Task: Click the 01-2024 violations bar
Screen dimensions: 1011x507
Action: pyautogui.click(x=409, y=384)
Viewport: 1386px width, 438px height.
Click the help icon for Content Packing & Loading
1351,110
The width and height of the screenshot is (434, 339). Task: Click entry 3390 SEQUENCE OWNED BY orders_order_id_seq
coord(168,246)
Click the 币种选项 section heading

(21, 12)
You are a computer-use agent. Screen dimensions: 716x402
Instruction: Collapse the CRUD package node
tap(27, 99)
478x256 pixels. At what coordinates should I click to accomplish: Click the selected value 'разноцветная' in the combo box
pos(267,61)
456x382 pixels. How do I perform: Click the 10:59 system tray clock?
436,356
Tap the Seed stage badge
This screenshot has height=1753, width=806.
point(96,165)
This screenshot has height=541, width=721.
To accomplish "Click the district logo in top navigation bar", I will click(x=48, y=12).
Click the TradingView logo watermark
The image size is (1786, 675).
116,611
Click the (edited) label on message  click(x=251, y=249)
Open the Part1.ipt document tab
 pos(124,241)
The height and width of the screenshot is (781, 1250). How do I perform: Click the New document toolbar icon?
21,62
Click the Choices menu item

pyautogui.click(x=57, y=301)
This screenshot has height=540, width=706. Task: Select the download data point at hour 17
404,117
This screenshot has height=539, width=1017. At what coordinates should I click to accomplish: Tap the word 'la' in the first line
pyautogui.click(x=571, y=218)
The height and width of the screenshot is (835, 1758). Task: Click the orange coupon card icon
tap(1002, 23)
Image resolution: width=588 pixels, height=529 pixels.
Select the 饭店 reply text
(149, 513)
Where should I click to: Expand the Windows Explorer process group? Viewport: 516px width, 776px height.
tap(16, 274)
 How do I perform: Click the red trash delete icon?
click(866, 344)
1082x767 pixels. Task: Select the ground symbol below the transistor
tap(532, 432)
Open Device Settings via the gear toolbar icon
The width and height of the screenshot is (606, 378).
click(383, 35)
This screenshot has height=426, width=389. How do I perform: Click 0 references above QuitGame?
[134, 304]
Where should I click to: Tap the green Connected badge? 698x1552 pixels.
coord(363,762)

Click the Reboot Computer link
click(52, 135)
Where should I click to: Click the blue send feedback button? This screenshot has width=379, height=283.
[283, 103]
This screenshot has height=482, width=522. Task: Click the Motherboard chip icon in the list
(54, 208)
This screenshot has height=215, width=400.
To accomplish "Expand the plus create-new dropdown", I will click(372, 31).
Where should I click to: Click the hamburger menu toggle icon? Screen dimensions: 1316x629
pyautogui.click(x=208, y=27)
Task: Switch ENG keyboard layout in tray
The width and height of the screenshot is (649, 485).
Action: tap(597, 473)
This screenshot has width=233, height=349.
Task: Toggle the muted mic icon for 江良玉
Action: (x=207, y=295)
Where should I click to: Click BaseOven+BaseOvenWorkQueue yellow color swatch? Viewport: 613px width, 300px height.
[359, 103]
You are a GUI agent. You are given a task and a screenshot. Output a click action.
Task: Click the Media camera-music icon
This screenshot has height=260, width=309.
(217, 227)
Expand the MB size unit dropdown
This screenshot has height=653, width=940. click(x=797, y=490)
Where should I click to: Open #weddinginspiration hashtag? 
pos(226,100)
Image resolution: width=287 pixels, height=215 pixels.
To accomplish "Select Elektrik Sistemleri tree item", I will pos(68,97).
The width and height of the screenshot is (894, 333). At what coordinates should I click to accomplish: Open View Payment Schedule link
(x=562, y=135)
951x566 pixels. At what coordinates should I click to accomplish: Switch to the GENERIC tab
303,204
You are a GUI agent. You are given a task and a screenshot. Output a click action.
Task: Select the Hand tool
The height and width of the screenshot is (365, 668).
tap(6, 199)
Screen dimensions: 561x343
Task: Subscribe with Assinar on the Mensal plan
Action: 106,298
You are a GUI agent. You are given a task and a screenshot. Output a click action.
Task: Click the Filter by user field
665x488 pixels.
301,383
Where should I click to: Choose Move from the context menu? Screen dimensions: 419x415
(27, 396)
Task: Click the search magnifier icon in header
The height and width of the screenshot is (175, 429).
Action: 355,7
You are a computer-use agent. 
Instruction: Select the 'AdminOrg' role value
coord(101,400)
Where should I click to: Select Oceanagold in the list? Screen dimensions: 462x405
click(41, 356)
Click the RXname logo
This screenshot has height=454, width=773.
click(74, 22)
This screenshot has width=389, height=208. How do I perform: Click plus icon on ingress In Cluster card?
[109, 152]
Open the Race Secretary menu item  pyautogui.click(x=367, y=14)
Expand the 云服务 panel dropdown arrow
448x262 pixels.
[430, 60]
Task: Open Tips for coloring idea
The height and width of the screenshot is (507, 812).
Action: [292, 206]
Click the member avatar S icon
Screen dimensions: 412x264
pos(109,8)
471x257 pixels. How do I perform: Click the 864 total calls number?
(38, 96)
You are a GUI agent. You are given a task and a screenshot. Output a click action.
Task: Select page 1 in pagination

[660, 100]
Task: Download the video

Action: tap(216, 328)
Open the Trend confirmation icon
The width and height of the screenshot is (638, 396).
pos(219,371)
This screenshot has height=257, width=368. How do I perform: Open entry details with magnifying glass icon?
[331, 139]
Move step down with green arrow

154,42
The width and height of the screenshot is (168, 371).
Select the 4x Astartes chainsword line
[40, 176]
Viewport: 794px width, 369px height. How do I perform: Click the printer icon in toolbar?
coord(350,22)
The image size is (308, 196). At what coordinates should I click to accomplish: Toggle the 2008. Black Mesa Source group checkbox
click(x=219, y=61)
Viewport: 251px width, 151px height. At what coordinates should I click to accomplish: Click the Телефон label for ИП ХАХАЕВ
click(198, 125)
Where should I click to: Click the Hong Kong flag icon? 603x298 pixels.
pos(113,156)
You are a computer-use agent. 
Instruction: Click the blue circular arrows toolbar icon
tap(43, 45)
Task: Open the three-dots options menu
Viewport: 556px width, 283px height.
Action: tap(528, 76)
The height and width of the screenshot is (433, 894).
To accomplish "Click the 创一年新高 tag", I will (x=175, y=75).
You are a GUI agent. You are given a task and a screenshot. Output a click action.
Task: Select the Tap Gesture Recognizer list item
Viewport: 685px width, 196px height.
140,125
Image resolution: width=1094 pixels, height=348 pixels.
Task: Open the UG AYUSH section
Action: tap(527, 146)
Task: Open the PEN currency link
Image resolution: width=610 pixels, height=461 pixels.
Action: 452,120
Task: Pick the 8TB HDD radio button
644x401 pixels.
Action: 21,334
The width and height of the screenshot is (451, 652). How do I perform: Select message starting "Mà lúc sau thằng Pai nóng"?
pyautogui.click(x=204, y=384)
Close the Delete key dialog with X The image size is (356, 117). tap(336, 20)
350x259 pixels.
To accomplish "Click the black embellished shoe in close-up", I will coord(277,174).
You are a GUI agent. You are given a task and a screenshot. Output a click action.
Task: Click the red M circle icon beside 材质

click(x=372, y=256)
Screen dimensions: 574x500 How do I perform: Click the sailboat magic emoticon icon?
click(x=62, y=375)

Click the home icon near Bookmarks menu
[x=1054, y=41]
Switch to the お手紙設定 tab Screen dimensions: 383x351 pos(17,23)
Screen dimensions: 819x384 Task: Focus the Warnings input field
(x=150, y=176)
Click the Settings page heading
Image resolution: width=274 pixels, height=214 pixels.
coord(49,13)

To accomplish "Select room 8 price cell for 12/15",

REQUIREMENT:
The whole listing is needed again, word for word.

PROBLEM SOLUTION:
Task: Click the 01-2024 violations bar
Screen dimensions: 1011x507
Action: pyautogui.click(x=409, y=384)
Viewport: 1386px width, 438px height.
Click the help icon for Content Packing & Loading
1351,110
The width and height of the screenshot is (434, 339). Task: Click entry 3390 SEQUENCE OWNED BY orders_order_id_seq
coord(168,246)
Click the 币种选项 section heading

(21, 12)
You are a computer-use agent. Screen dimensions: 716x402
Instruction: Collapse the CRUD package node
tap(27, 99)
478x256 pixels. At what coordinates should I click to accomplish: Click the selected value 'разноцветная' in the combo box
pos(267,61)
456x382 pixels. How do I perform: Click the 10:59 system tray clock?
436,356
Tap the Seed stage badge
This screenshot has height=1753, width=806.
point(96,165)
This screenshot has height=541, width=721.
To accomplish "Click the district logo in top navigation bar", I will click(x=48, y=12).
Click the TradingView logo watermark
The image size is (1786, 675).
116,611
Click the (edited) label on message  click(x=251, y=249)
Open the Part1.ipt document tab
 pos(124,241)
The height and width of the screenshot is (781, 1250). How do I perform: Click the New document toolbar icon?
21,62
Click the Choices menu item

pyautogui.click(x=57, y=301)
This screenshot has height=540, width=706. Task: Select the download data point at hour 17
404,117
This screenshot has height=539, width=1017. At what coordinates should I click to accomplish: Tap the word 'la' in the first line
pyautogui.click(x=571, y=218)
The height and width of the screenshot is (835, 1758). Task: Click the orange coupon card icon
tap(1002, 23)
Image resolution: width=588 pixels, height=529 pixels.
Select the 饭店 reply text
(149, 513)
Where should I click to: Expand the Windows Explorer process group? Viewport: 516px width, 776px height.
tap(16, 274)
 How do I perform: Click the red trash delete icon?
click(866, 344)
1082x767 pixels. Task: Select the ground symbol below the transistor
tap(532, 432)
Open Device Settings via the gear toolbar icon
The width and height of the screenshot is (606, 378).
click(383, 35)
This screenshot has height=426, width=389. How do I perform: Click 0 references above QuitGame?
[134, 304]
Where should I click to: Tap the green Connected badge? 698x1552 pixels.
coord(363,762)

Click the Reboot Computer link
click(52, 135)
Where should I click to: Click the blue send feedback button? This screenshot has width=379, height=283.
[283, 103]
This screenshot has height=482, width=522. Task: Click the Motherboard chip icon in the list
(54, 208)
This screenshot has height=215, width=400.
To accomplish "Expand the plus create-new dropdown", I will click(372, 31).
Where should I click to: Click the hamburger menu toggle icon? Screen dimensions: 1316x629
pyautogui.click(x=208, y=27)
Task: Switch ENG keyboard layout in tray
The width and height of the screenshot is (649, 485).
Action: tap(597, 473)
This screenshot has width=233, height=349.
Task: Toggle the muted mic icon for 江良玉
Action: (x=207, y=295)
Where should I click to: Click BaseOven+BaseOvenWorkQueue yellow color swatch? Viewport: 613px width, 300px height.
[359, 103]
You are a GUI agent. You are given a task and a screenshot. Output a click action.
Task: Click the Media camera-music icon
This screenshot has height=260, width=309.
(217, 227)
Expand the MB size unit dropdown
This screenshot has height=653, width=940. click(x=797, y=490)
Where should I click to: Open #weddinginspiration hashtag? 
pos(226,100)
Image resolution: width=287 pixels, height=215 pixels.
To accomplish "Select Elektrik Sistemleri tree item", I will pos(68,97).
The width and height of the screenshot is (894, 333). At what coordinates should I click to accomplish: Open View Payment Schedule link
(x=562, y=135)
951x566 pixels. At what coordinates should I click to accomplish: Switch to the GENERIC tab
303,204
You are a GUI agent. You are given a task and a screenshot. Output a click action.
Task: Select the Hand tool
The height and width of the screenshot is (365, 668).
tap(6, 199)
Screen dimensions: 561x343
Task: Subscribe with Assinar on the Mensal plan
Action: 106,298
You are a GUI agent. You are given a task and a screenshot. Output a click action.
Task: Click the Filter by user field
665x488 pixels.
301,383
Where should I click to: Choose Move from the context menu? Screen dimensions: 419x415
(27, 396)
Task: Click the search magnifier icon in header
The height and width of the screenshot is (175, 429).
Action: 355,7
You are a computer-use agent. 
Instruction: Select the 'AdminOrg' role value
coord(101,400)
Where should I click to: Select Oceanagold in the list? Screen dimensions: 462x405
click(41, 356)
Click the RXname logo
This screenshot has height=454, width=773.
click(74, 22)
This screenshot has width=389, height=208. How do I perform: Click plus icon on ingress In Cluster card?
[109, 152]
Open the Race Secretary menu item  pyautogui.click(x=367, y=14)
Expand the 云服务 panel dropdown arrow
448x262 pixels.
[430, 60]
Task: Open Tips for coloring idea
The height and width of the screenshot is (507, 812).
Action: [292, 206]
Click the member avatar S icon
Screen dimensions: 412x264
pos(109,8)
471x257 pixels. How do I perform: Click the 864 total calls number?
(38, 96)
You are a GUI agent. You are given a task and a screenshot. Output a click action.
Task: Select page 1 in pagination

[660, 100]
Task: Download the video

Action: tap(216, 328)
Open the Trend confirmation icon
The width and height of the screenshot is (638, 396).
pos(219,371)
This screenshot has height=257, width=368. How do I perform: Open entry details with magnifying glass icon?
[331, 139]
Move step down with green arrow

154,42
The width and height of the screenshot is (168, 371).
Select the 4x Astartes chainsword line
[40, 176]
Viewport: 794px width, 369px height. How do I perform: Click the printer icon in toolbar?
coord(350,22)
The image size is (308, 196). At what coordinates should I click to accomplish: Toggle the 2008. Black Mesa Source group checkbox
click(x=219, y=61)
Viewport: 251px width, 151px height. At what coordinates should I click to accomplish: Click the Телефон label for ИП ХАХАЕВ
click(198, 125)
Where should I click to: Click the Hong Kong flag icon? 603x298 pixels.
pos(113,156)
You are a computer-use agent. 
Instruction: Click the blue circular arrows toolbar icon
tap(43, 45)
Task: Open the three-dots options menu
Viewport: 556px width, 283px height.
Action: tap(528, 76)
The height and width of the screenshot is (433, 894).
To accomplish "Click the 创一年新高 tag", I will (x=175, y=75).
You are a GUI agent. You are given a task and a screenshot. Output a click action.
Task: Select the Tap Gesture Recognizer list item
Viewport: 685px width, 196px height.
140,125
Image resolution: width=1094 pixels, height=348 pixels.
Task: Open the UG AYUSH section
Action: tap(527, 146)
Task: Open the PEN currency link
Image resolution: width=610 pixels, height=461 pixels.
Action: 452,120
Task: Pick the 8TB HDD radio button
644x401 pixels.
Action: 21,334
The width and height of the screenshot is (451, 652). How do I perform: Select message starting "Mà lúc sau thằng Pai nóng"?
pyautogui.click(x=204, y=384)
Close the Delete key dialog with X The image size is (356, 117). tap(336, 20)
350x259 pixels.
To accomplish "Click the black embellished shoe in close-up", I will coord(277,174).
You are a GUI agent. You are given a task and a screenshot. Output a click action.
Task: Click the red M circle icon beside 材质

click(x=372, y=256)
Screen dimensions: 574x500 How do I perform: Click the sailboat magic emoticon icon?
click(x=62, y=375)

Click the home icon near Bookmarks menu
[x=1054, y=41]
Switch to the お手紙設定 tab Screen dimensions: 383x351 pos(17,23)
Screen dimensions: 819x384 Task: Focus the Warnings input field
(x=150, y=176)
Click the Settings page heading
Image resolution: width=274 pixels, height=214 pixels.
coord(49,13)

To accomplish "Select room 8 price cell for 12/15",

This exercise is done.